> [TASK STATEMENT]:
Only the lines with the string "Select" are needed; return each of them from the entries below.
____________________
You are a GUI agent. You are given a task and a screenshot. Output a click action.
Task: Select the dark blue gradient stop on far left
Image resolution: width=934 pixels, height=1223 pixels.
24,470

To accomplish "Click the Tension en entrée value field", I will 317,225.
____________________
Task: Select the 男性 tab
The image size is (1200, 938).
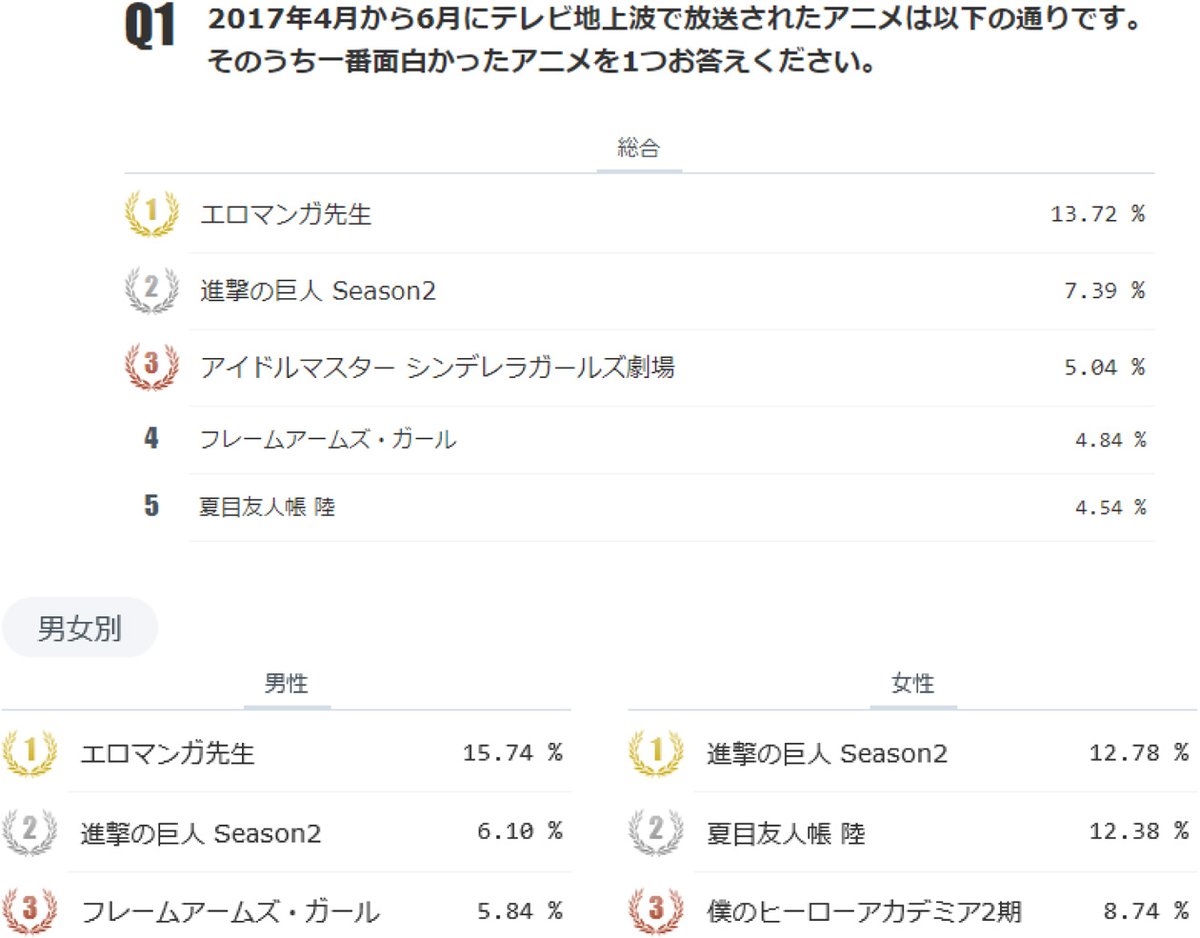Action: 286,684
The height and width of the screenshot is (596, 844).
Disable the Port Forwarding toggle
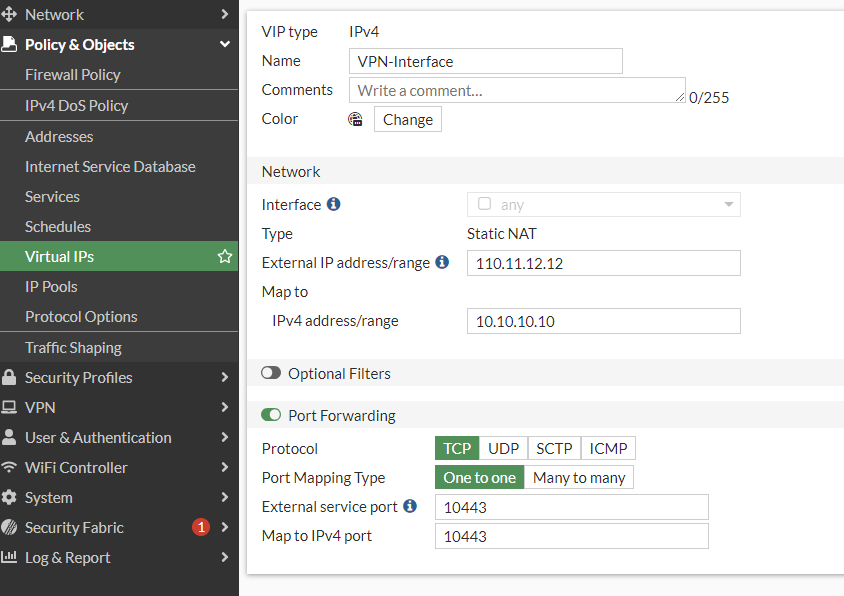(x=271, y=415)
____________________
> [ANSWER SECTION]:
Task: Select the dark blue gradient stop on far left
Task: Select the 男性 tab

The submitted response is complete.